Nonostante l’euforia iniziale, Daniele De Rossi non è riuscito a riportare la Roma a giocare la Champions League. L’esonero di colui che era stato accolto come il salvatore della patria è stato celebrato come una sorta di liberazione, ma nonostante ciò i giallorossi hanno inanellato una stagione in linea con il precedente passato.

Friedkin generosi con De Rossi, parsimoniosi con Mou

La qualificazione alla massima competizione europea per club sembrava la conditio sine qua non per rivedere una Roma in grado di spendere, non più soffocata dalla morsa dei debiti e del FFP. Eppure, i Friedkin il cordone ombelicale con il passato lo hanno reciso in maniera netta. Sebbene un cambio di modus agendi fosse prevedibile già con la scelta di passare da Mourinho a De Rossi, nessuno avrebbe potuto aspettarsi un mercato del genere.

La Roma, negli ultimi due anni, aveva speso sul mercato appena 30 milioni. 10 di questi sono arrivati lo scorso Gennaio, a esonero del portoghese già ufficializzato, per l’arrivo di Baldanzi dall’Empoli. Questa estate la voce “uscite” a Trigoria sfiora la triplice cifra e non é una questione meramente economica. Infatti, il livello dei giocatori arrivati alla corte di De Rossi è altissima: Le Fee, Soulé, Dovbyk, Dahl e il riscatto di Angelino.

Sembra passata una vita da quando la Roma si barcamenava fra prestiti e parametri zero, pregando che qualche buontempone (finito da tempo sotto l’ombre d’un cipresso) si risvegliasse improvvisamente come Lazzaro. La Roma sembra aver (ri)trovato una progettualità che, se l’avesse avuta anche con chi di dovere, forse a quest’ora staremmo raccontando un epilogo diverso. Ancor migliore di quanto non sia già stato.

De Rossi

Roma, la Champions è (quasi) un obbligo

Verrebbe da dire che il cambio di paradigma sia sopraggiunto con la persona sbagliata al momento giusto, ma sono punti di vista. Certo è che Mourinho mai aveva avuto a disposizione cinque slot per la qualificazione in Champions, mentre De Rossi si: eppure è riuscito a fallirla comunque. Però quella Roma non aveva una rosa che giustificasse un simile imperativo, come veniva (giustamente) ricordato a mo di attenuante per il portoghese e con altrettanta onestà intellettuale bisogna ribadirlo ora. Questa, invece, sì.
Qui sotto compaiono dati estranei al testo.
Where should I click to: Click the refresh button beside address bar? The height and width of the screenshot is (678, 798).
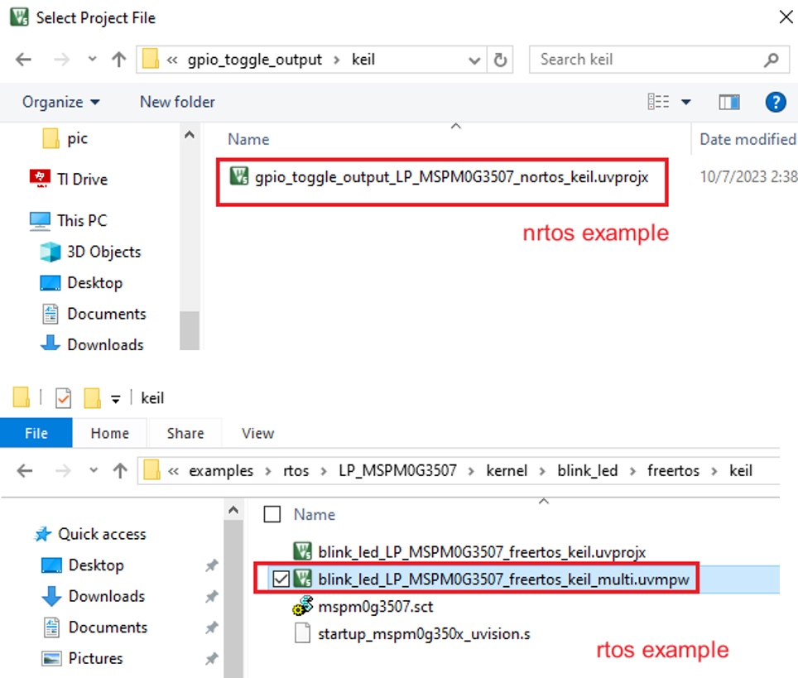pyautogui.click(x=500, y=60)
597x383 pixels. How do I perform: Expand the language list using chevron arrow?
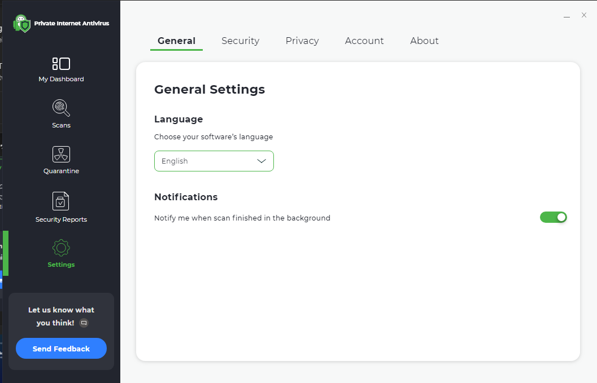262,161
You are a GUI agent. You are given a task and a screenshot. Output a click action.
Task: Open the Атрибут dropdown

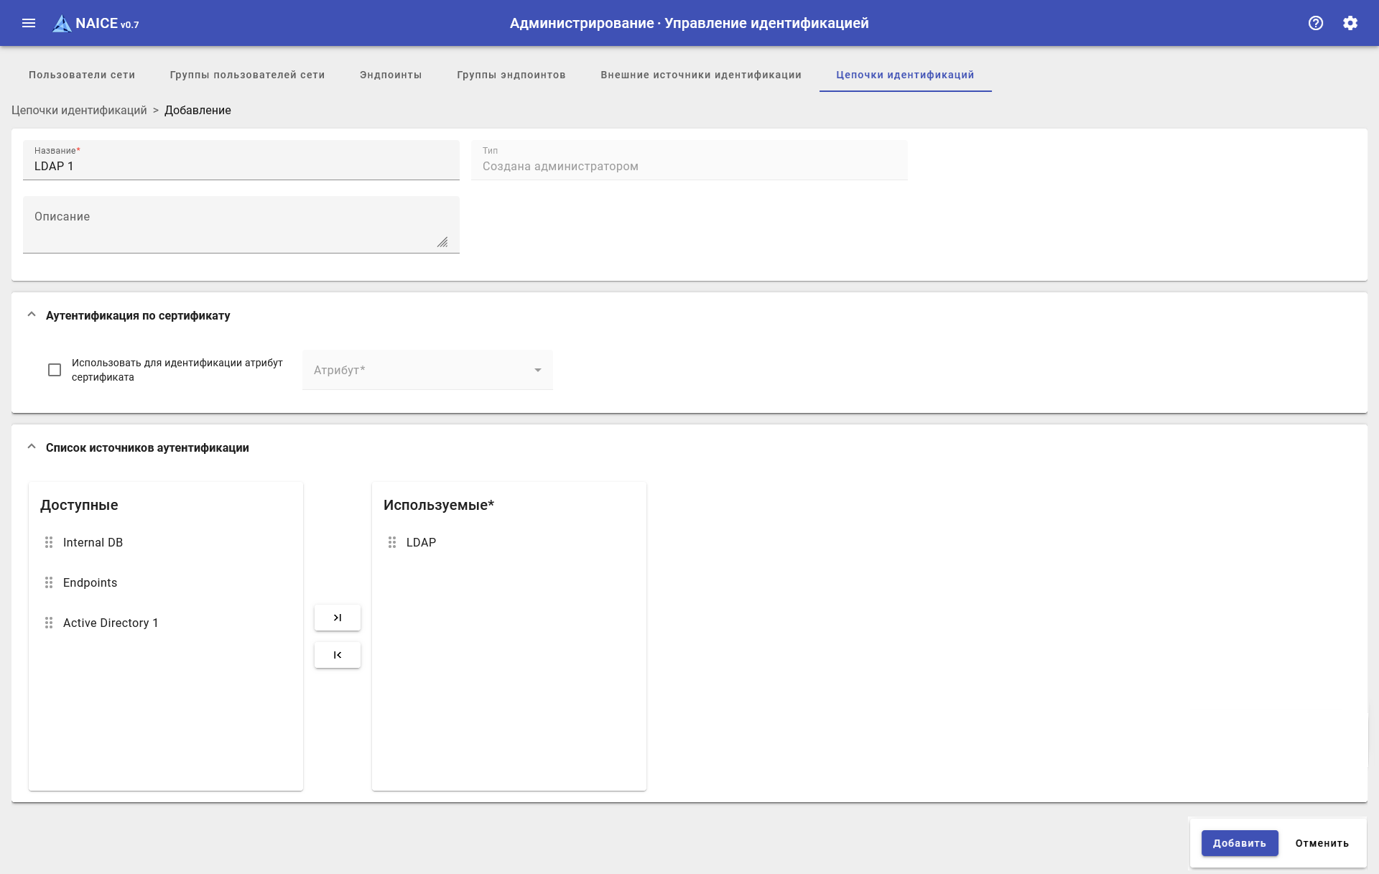(x=427, y=370)
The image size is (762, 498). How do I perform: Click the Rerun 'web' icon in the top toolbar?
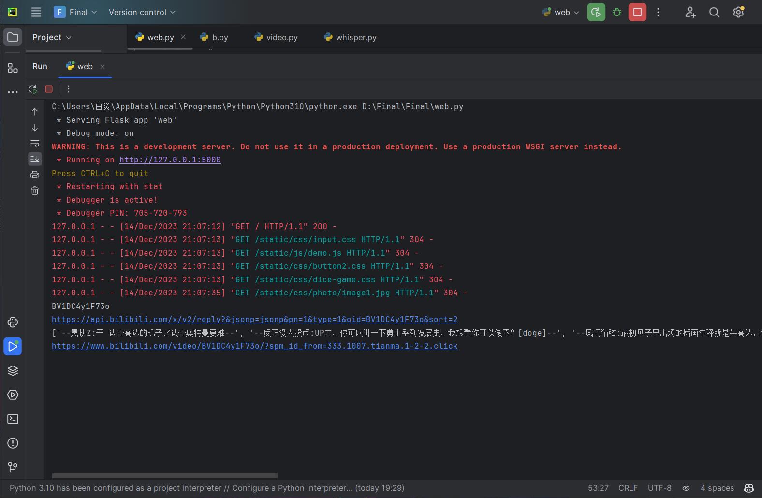596,12
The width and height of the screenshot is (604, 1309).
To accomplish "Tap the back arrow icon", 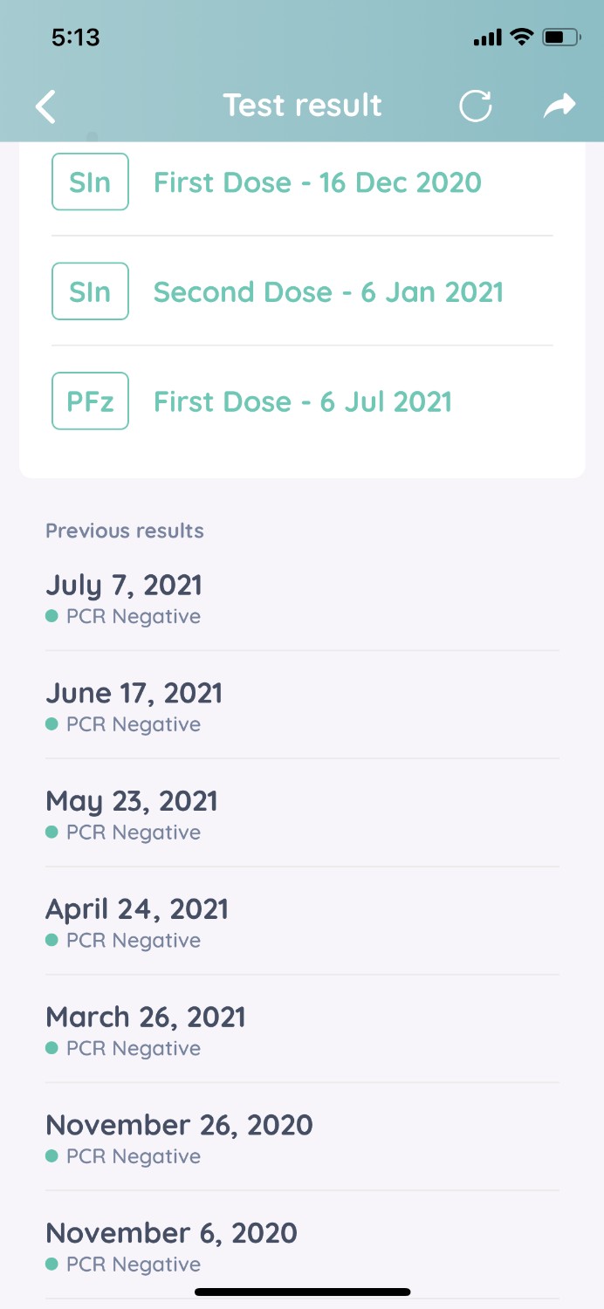I will (x=45, y=106).
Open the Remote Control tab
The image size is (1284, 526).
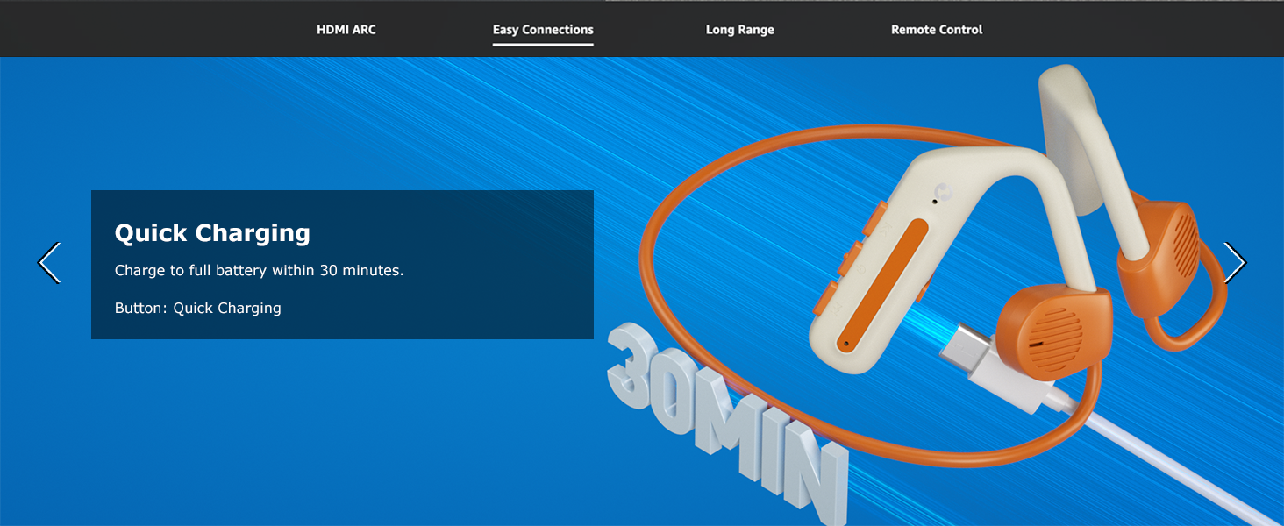pyautogui.click(x=937, y=30)
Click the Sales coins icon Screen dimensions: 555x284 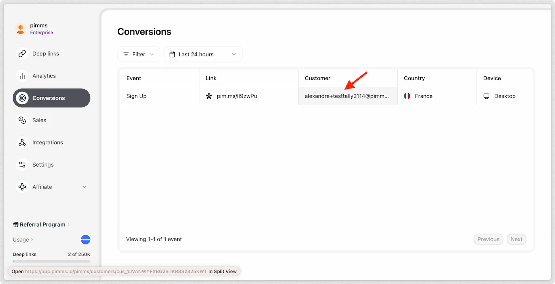22,120

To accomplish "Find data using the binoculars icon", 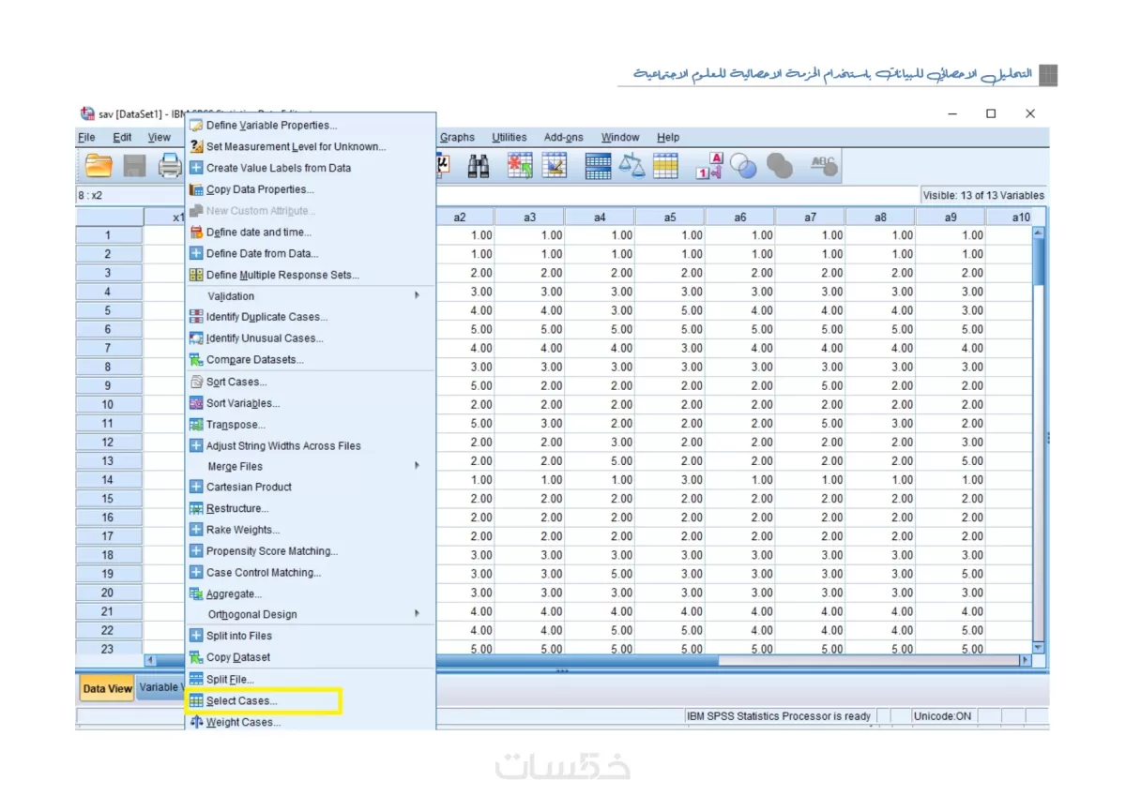I will (x=478, y=165).
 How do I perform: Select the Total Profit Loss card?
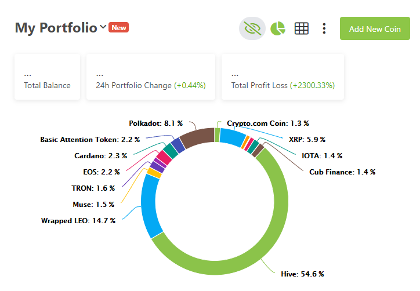point(283,77)
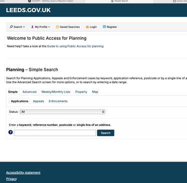Select the Property tab
The height and width of the screenshot is (183, 187).
coord(81,92)
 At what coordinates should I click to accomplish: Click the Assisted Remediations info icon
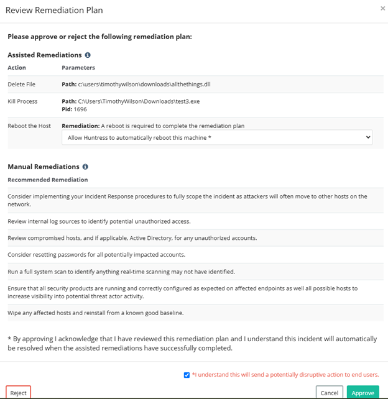88,55
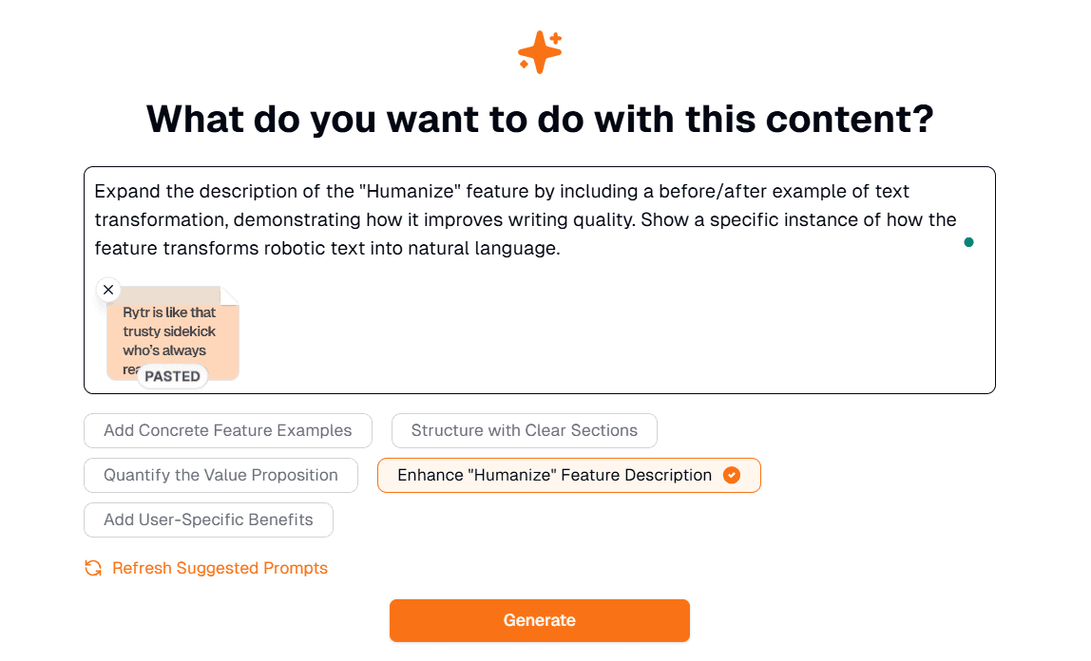Click the "What do you want to do" heading

tap(540, 119)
La Roma partiva da una buona base e ha iniziato a smussarne i bordi. Ha trovato un portiere valido; è riuscita nell’impresa di non abbassare il quantitativo di gol in avanti nonostante abbia perso uno come Lukaku; ma soprattutto ha messo un tampone all’atavico problema delle ultime due stagioni. Ovvero la cronica fragilità fisica di Dybala, che quest’anno avrà in Soulé un validissimo backup che gli consentirà di gestirsi con meno patemi.

La qualità a centrocampo è stata alzata con l’arrivo di un giocatore tecnicamente sublime come Le Petit Magicien Le Fee. Forse manca ancora qualcosa in difesa, soprattutto sull’out destro (se Celik va al Lille) e nel mezzo, ma De Rossi ha detto di esser stato rassicurato dalla proprietà circa il fatto che il mercato in entrata non sia finito qui. Dovesse effettivamente esser così, la prima campagna acquisti di De Rossi da allenatore in pectore della compagine giallorossa potrebbe avvicinarsi (o addirittura superare) la prima targata Mourinho.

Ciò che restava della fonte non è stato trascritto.